TASK REQUIREMENTS.
Among the records that follow, find the line with "You are a computer-use agent. 596x452 pixels." and the line with "The height and width of the screenshot is (292, 475).". Set down those lines and all lines between them exactly, without adding anything.

AVAILABLE RECORDS.
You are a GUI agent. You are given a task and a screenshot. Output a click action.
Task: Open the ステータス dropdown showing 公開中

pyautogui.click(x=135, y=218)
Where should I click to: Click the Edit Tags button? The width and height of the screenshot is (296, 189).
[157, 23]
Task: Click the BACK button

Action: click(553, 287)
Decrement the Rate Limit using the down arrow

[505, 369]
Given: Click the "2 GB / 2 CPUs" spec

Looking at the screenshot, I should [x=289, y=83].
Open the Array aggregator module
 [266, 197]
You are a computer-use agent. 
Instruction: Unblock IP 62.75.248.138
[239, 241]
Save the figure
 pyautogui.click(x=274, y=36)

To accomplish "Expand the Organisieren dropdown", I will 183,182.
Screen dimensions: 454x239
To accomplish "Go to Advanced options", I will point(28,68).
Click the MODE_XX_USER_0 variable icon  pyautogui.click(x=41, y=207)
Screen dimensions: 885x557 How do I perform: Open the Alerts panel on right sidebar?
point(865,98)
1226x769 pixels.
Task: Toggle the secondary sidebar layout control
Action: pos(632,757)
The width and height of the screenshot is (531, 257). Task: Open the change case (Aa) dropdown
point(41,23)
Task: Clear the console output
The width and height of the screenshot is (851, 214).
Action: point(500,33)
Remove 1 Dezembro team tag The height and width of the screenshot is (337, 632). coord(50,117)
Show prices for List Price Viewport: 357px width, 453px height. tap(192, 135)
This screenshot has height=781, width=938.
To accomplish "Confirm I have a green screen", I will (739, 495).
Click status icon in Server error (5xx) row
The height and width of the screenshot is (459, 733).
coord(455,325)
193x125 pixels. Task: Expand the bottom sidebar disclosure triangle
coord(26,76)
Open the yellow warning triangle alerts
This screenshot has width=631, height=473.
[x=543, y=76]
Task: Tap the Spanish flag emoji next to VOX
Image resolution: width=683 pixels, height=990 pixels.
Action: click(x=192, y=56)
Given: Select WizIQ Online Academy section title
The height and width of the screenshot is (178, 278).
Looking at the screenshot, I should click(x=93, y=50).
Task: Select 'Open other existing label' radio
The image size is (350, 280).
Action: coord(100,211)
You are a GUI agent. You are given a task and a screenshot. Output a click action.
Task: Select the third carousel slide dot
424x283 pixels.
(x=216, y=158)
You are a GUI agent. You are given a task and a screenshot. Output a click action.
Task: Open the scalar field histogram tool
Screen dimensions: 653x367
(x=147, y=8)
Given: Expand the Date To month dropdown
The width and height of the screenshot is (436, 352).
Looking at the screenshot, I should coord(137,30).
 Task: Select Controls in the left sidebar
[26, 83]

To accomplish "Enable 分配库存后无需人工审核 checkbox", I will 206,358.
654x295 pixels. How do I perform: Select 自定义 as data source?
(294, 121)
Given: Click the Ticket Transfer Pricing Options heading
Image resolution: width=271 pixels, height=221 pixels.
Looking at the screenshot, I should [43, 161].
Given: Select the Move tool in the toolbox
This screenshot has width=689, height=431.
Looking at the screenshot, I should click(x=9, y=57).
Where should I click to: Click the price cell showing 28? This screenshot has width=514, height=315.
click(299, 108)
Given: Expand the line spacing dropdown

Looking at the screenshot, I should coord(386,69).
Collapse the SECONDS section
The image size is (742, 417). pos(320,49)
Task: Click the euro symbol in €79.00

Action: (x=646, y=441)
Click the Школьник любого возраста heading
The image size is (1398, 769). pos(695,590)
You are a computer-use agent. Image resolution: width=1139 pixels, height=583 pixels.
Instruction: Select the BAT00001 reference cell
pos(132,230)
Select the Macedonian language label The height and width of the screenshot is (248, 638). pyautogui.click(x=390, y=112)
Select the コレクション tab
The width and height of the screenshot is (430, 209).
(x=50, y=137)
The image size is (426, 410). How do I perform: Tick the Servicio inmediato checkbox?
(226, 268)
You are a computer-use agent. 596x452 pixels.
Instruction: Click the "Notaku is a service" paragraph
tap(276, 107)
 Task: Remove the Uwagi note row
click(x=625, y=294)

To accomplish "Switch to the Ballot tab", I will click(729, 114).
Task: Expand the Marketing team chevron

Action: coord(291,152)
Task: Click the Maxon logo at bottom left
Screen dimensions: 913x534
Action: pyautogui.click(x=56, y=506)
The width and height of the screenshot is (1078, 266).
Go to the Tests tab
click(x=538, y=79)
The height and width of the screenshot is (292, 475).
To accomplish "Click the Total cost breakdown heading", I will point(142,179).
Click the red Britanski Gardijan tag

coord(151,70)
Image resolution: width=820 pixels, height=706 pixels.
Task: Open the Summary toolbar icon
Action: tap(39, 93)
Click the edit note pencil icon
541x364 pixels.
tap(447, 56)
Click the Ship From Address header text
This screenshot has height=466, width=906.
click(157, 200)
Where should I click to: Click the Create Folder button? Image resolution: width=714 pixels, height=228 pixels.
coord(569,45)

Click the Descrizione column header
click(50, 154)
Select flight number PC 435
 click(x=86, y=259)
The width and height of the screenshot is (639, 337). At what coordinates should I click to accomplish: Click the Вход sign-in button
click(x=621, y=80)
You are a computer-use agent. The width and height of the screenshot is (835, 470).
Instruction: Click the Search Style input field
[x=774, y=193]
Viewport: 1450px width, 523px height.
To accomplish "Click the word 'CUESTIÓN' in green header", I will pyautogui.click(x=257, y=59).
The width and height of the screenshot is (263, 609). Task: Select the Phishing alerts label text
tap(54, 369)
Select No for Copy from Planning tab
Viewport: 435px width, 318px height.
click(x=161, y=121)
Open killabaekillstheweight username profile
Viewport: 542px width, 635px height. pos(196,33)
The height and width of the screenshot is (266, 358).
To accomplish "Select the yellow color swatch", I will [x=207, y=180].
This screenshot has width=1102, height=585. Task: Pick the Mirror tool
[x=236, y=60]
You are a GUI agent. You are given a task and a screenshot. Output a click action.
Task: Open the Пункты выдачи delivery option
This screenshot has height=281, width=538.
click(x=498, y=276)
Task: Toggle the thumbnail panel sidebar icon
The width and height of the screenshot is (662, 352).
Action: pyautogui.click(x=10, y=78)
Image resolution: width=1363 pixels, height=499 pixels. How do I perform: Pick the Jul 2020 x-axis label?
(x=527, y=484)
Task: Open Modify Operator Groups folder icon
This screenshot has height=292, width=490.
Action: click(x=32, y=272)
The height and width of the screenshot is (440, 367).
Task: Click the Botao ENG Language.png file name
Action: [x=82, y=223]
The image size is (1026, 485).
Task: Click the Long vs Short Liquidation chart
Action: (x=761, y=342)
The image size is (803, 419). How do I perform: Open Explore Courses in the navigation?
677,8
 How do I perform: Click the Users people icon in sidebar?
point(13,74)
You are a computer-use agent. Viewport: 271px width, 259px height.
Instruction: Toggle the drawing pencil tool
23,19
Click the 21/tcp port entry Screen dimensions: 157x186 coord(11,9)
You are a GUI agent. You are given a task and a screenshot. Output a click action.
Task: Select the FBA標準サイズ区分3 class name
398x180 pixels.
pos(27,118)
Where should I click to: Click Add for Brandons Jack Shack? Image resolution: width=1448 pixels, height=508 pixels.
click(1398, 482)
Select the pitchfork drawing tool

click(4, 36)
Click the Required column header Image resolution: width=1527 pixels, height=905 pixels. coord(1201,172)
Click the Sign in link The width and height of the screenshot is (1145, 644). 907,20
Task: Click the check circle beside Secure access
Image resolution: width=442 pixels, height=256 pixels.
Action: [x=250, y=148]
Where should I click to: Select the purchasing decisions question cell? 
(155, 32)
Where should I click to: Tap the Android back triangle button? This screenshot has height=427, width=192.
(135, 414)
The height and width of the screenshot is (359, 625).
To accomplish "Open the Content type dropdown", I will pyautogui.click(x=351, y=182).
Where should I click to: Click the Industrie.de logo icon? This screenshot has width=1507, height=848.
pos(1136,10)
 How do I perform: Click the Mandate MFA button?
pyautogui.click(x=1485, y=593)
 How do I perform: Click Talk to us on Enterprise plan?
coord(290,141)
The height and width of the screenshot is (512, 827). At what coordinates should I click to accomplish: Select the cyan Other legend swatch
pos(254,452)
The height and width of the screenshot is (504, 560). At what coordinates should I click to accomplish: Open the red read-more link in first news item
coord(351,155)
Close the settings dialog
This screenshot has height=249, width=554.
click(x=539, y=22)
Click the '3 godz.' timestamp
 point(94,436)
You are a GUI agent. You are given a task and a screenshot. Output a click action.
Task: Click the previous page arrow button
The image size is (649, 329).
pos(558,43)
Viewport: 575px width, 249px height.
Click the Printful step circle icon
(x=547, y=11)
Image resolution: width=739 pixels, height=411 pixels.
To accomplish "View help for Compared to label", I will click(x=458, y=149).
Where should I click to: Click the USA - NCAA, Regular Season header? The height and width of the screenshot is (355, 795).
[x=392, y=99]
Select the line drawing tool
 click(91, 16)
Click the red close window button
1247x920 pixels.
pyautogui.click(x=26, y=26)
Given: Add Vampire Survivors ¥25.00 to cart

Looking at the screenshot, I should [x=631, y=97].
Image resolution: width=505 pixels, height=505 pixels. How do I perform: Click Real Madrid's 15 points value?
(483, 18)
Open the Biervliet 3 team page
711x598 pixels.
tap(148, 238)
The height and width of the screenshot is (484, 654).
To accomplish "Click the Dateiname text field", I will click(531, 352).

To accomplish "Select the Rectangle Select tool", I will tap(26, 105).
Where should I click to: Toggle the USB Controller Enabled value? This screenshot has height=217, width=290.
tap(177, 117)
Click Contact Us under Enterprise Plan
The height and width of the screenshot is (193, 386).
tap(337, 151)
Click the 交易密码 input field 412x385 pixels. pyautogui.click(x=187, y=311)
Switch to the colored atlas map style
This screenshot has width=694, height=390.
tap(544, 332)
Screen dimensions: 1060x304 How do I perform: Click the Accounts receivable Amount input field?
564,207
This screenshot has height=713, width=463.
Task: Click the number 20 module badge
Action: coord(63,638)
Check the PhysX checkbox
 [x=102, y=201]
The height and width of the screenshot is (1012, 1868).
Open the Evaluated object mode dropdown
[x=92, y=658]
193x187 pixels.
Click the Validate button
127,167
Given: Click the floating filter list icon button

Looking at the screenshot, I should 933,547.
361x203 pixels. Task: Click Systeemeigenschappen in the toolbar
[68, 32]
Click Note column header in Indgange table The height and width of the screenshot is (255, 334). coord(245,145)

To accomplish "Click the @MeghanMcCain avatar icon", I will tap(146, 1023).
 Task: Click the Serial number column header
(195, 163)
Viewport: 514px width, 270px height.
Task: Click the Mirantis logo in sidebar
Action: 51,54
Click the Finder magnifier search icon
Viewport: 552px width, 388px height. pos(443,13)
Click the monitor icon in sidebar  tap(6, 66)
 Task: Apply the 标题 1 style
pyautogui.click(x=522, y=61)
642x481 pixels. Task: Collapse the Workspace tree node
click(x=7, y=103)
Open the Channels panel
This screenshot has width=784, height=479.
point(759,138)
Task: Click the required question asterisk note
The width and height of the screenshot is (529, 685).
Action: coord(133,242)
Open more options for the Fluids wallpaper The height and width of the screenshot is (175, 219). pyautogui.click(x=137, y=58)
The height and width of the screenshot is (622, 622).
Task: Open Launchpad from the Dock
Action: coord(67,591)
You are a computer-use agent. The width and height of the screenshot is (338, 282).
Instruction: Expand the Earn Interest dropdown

ANSWER TO THIS PROBLEM.
You are a computer-use agent. 596x452 pixels.
Instruction: Click the "Notaku is a service" paragraph
tap(276, 107)
 Task: Remove the Uwagi note row
click(x=625, y=294)

To accomplish "Switch to the Ballot tab", I will click(729, 114).
Task: Expand the Marketing team chevron

Action: coord(291,152)
Task: Click the Maxon logo at bottom left
Screen dimensions: 913x534
Action: pyautogui.click(x=56, y=506)
The width and height of the screenshot is (1078, 266).
Go to the Tests tab
click(x=538, y=79)
The height and width of the screenshot is (292, 475).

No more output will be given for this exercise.